102
--- alıntı ---
çoğu kişi farkında değil ama istanbul büyükşehir belediyesi spor kulübü, türk futbol tarihinin en kıymetli oluşumudur.
kısa sürede “ali sami yen cehennemi” tabirini taca çıkaracak bir atmosferde maçlarını oynamaya başlayan sevilen kulüp, ülkesine de karşılık beklemeden dev hizmetlerde bulundu.
abdullah avcı ve ekibini büyük başarılarının mükafatı olarak, kendi geleceklerini hiç düşünmeden milli takıma verdi.
bu kararın kesinlikle abdullah bey’in annesinin köyünün erdoğan’ınkine komşu olmasıyla veya kasımpaşa’ya göçtükten sonra iki sokak ötelerinde oturmalarının bir ilgisi yoktu.
avcı’nın ayşe arman’a verdiği röportajdaki ifadesine göre, erdoğan ile avcı’nın resmen tanışması, göksel gümüşdağ’ın emine erdoğan’ın yeğeniyle evlendiği nikahta gerçekleşiyor. bir kez de çok eskiden erdoğan mahallede top oynarken onu izlemiş. çok iyiymiş falan.
başbakan’ın sevdiği isimlerden türk futbolunun “dokunulmaz” lakaplı centilmeni emre belözoğlu, göksel gümüşdağ’ın şirketi için poz veriyor.
unutulmaması gereken bir başka nokta da istanbul büyükşehir belediyesi’nin kendi çabalarıyla yarattığı bütçesinden itfaiye, ismek, iett, zabıta gibi pek de zaruri olmayan hizmetlere de pay ayırması, imar ve otopark yönetmeliği konusunda da çalışmalar yapmış olmasıdır. allah razı olsun.

Alıntılanan veriler:

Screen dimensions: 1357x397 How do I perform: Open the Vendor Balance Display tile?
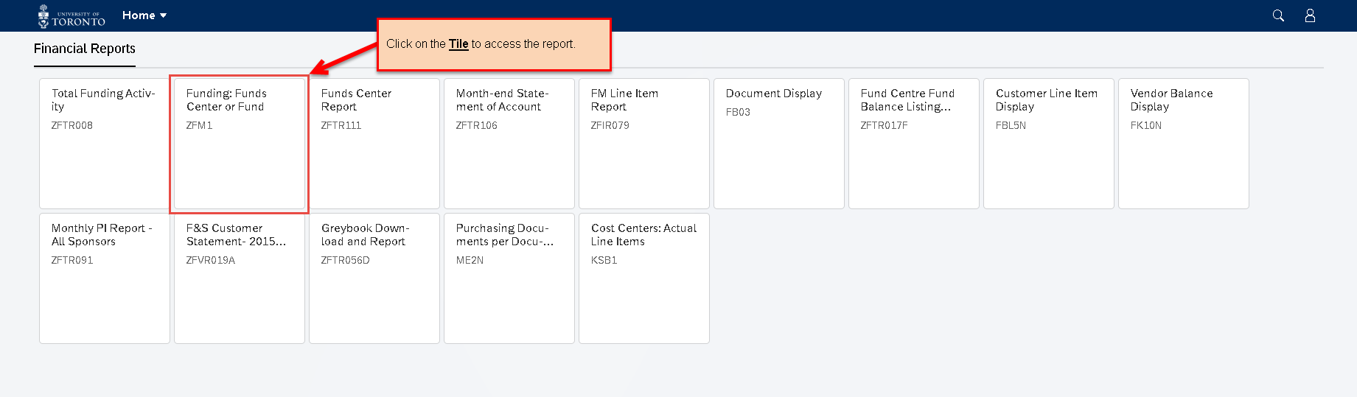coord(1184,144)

...

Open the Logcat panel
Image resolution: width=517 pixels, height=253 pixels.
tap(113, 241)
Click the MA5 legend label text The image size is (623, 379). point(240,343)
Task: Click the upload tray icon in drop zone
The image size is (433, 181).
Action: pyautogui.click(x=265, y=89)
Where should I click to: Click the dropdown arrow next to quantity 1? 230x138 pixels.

Kısa görev: Belediye spor kulübü hakkındaki metinden "bu kararın kesinlikle" ile başlayıp "bir ilgisi yoktu." ile biten kısmı lütfen aynen döndürün.

Görevin cevabı:
bu kararın kesinlikle abdullah bey’in annesinin köyünün erdoğan’ınkine komşu olmasıyla veya kasımpaşa’ya göçtükten sonra iki sokak ötelerinde oturmalarının bir ilgisi yoktu.